DALLAS -

Justin Zane offered vivid imagery to finance company attendees during the opening session of ALS Resolvion’s Innovations in Recovery Summit last week on the topic of updates regarding agencies’ efforts to find vehicles that are out for repossession.

“Visualize a truck backing up to your door every day with 410,000 updates, dumping it and then driving away,” said Zane, who is the chief executive officer of Recovery Database Network (RDN) and Clearplan, each part of the KAR Global family of companies.

“Most agents are contingency now. They’re not going to get paid unless they secure the collateral, so the actions don’t stop,” Zane continued. “These agencies are still going to run all these accounts repetitively try to secure your collateral, but their updates that they’re sending back to you, you can’t consume them.”
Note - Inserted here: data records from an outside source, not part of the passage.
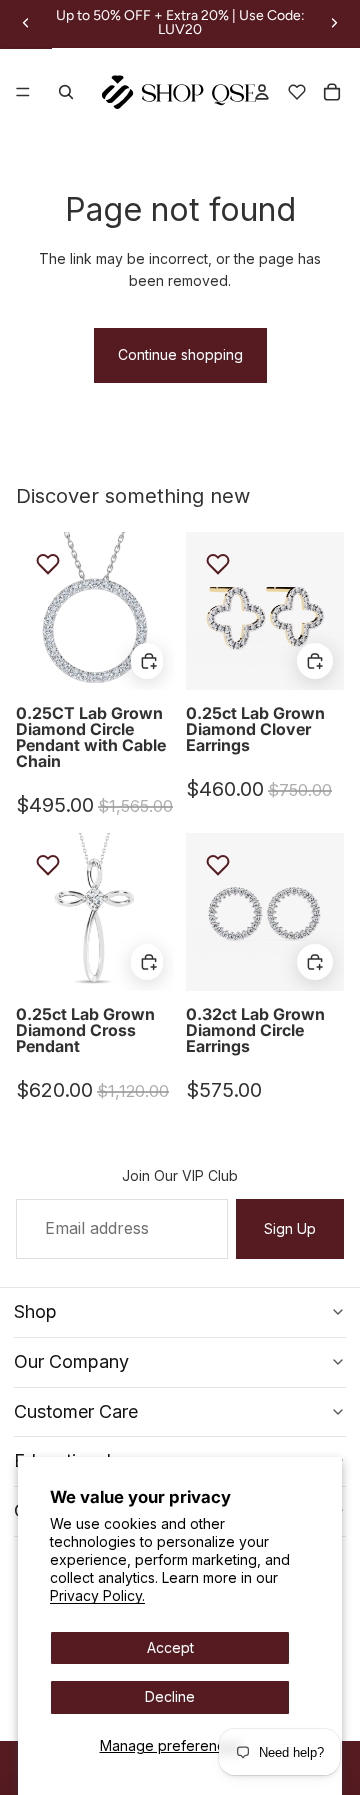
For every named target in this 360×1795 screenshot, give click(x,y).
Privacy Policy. (97, 1595)
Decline (170, 1696)
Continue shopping (180, 354)
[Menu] (23, 93)
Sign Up (290, 1228)
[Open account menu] (262, 92)
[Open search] (66, 92)
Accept (170, 1647)
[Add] (146, 660)
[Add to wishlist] (48, 564)
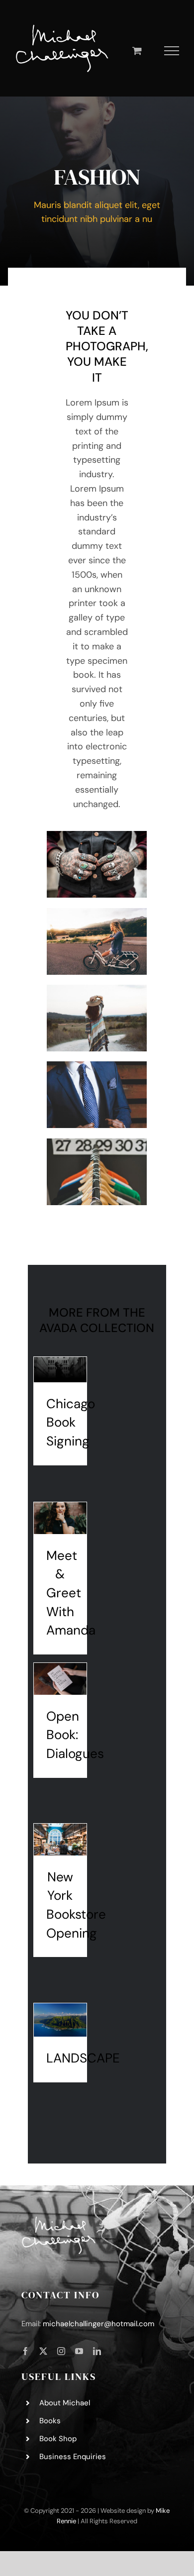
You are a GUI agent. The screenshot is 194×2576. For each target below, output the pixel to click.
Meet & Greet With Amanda (71, 1593)
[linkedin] (97, 2351)
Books (50, 2421)
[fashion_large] (97, 835)
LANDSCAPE (83, 2058)
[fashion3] (97, 1066)
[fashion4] (97, 989)
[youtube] (79, 2351)
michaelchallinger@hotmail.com (98, 2324)
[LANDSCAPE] (60, 2020)
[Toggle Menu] (172, 50)
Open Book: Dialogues (75, 1735)
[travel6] (97, 913)
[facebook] (25, 2351)
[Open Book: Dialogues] (60, 1679)
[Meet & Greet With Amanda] (60, 1518)
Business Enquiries (72, 2457)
MBSi Corp. president Cort DeHart participated on this panel, as well, chiming in on Zane’s descriptions.

“These are remnants from a bygone era,” DeHart said. “It’s one of those habits that are hard to break.”

Both Zane and DeHart explained that their technology companies not only are trying to change industry habits, but also streamline processes by leveraging technology. Especially since when it comes to charge-offs, repossessions and recoveries, time truly is money.
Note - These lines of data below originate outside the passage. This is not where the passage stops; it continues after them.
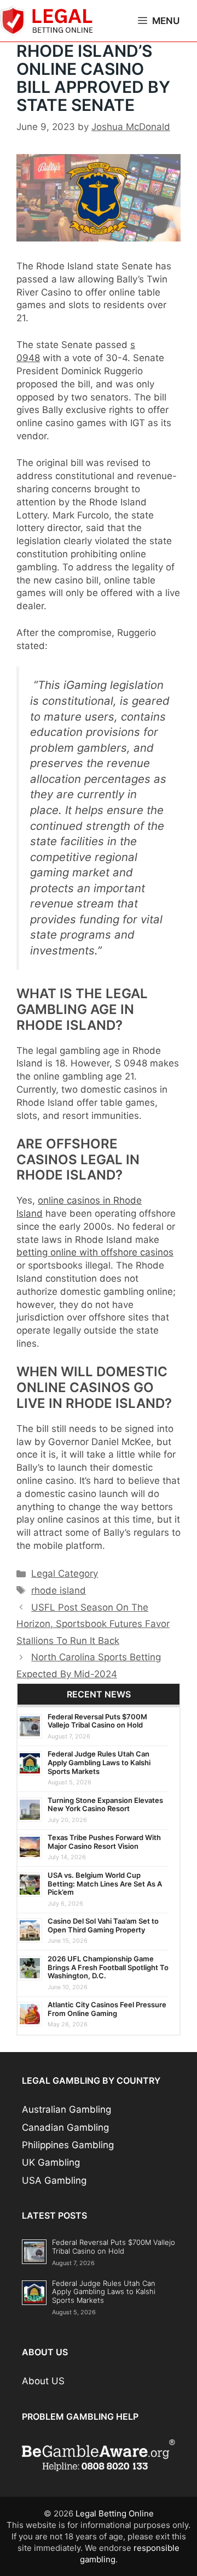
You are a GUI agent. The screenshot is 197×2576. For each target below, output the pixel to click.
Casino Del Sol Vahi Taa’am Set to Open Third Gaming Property (103, 1925)
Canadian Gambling (65, 2127)
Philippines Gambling (68, 2144)
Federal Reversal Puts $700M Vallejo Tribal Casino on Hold (97, 1721)
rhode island (58, 1590)
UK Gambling (51, 2162)
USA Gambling (54, 2180)
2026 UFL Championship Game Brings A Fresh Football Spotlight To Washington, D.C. (108, 1967)
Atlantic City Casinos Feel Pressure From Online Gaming (107, 2009)
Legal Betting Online (115, 2513)
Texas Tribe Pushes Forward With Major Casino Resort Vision (104, 1841)
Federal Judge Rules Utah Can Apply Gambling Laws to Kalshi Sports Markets (99, 1762)
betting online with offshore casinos (94, 1252)
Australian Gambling (66, 2109)
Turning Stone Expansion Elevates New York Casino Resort (105, 1804)
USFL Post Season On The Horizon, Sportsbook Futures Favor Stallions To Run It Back (93, 1624)
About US (43, 2380)
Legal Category (64, 1573)
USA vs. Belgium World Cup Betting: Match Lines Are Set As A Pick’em (105, 1883)
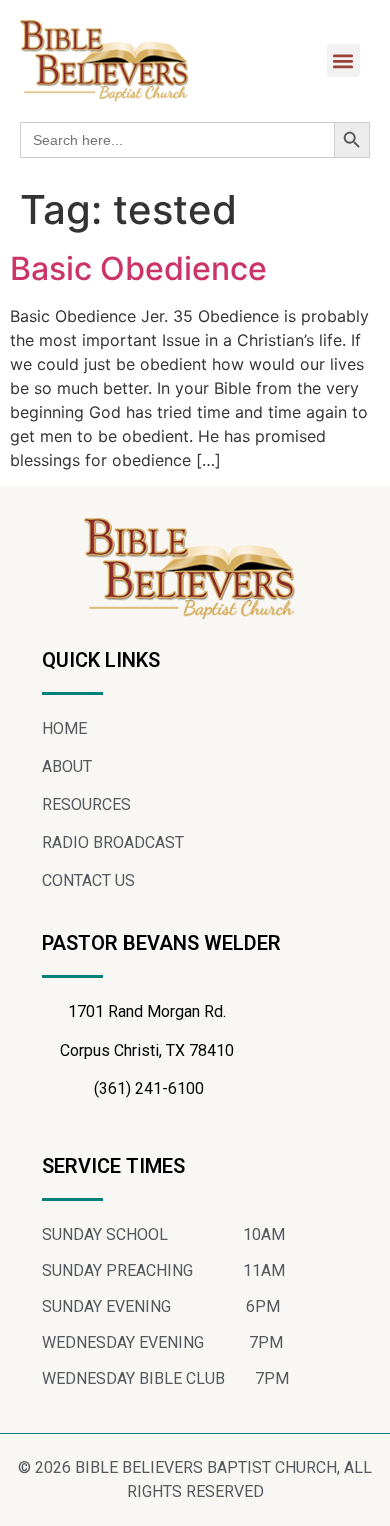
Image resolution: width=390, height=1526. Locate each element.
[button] (343, 60)
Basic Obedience (138, 268)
Zane described enhanced ways firms are getting updates to finance companies.

“Whether it’s through API, whether you’re logging into Cort’s system, whether you’re logging into mine, you’re consuming all this data. What we’re trying to do is we’re trying to ease the industry into the process. Instead of a text update, what you’ll be receiving is kind of a categorized set of updates,” Zane said.

“If it’s a simple, ‘Ran the address, no unit found,’ that’s going to be an update type. And the next phase of that is also going to be your kind of discounted, or your invalidated information, because a lot of a lot of agencies will tell you in an update that this address is no longer any good. But per your automated systems, you are still asking for an update on 123 Main Street, even though on the first day, that agency told you this address is no good. It’s vacant, and it was vacant three times I ran it for three other companies,” he continued.
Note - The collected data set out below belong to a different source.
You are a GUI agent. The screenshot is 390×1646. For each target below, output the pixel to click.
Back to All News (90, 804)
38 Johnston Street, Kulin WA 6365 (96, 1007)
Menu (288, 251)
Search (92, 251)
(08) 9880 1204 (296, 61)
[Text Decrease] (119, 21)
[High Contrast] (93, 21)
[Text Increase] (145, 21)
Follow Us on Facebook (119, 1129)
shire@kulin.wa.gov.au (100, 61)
“So what we want to do is categorize those into buckets, if you will, or update types. The only thing you’re going to be doing is actually filtering through either we found new information, or we need information. But the simple status updates, we think that those are a thing of the past,” Zane went on to say.

Along with a new way of presenting data, Zane also elaborated on what else might be on the horizon for the recovery industry,

“You’re going to see cleaner data,” he said. “We’re already introducing you to real-time connectivity at the agent at the agent level. You’re already getting connected much, much quicker to your assignments. Your assignments are getting filled faster. Agents aren’t coming back and updating their accounts at the end of the night anymore, because they have to be within a certain proximity of the address to perform an update. The information you guys are getting is already better. You may not realize because it still comes through the same conduit.

“Now our job is to make the information cleaner and more consumable,” Zane added. “The next two to three year, even though even though our space has been really, really slow to move with technology, technology forces more speed now on every industry, and I think you’re going to see a lot of advancements.”

DeHart also insisted the recovery industry must continue to adopt technology to improve itself. He pointed to significant reductions in wrongful repossessions since mobile technology can connect the finance company with the repossession agent almost instantly if the customer finds the funds to redeem their contact and become current.

“I will say that to the extent that we can use data to make decisions in real time, that are not monolithic across the board, across the whole portfolio, but the ability to consume the data, use it to drive workflow and processes downstream, that might be where we could get in the near future. And I think that’s a huge step forward,” DeHart said.

“The new platforms will be able to keep up with data changes and things that we don’t even know are out there yet because they’re architected with different plug-and-play options and new technologies that may be developed in a different industry,” he went on to say.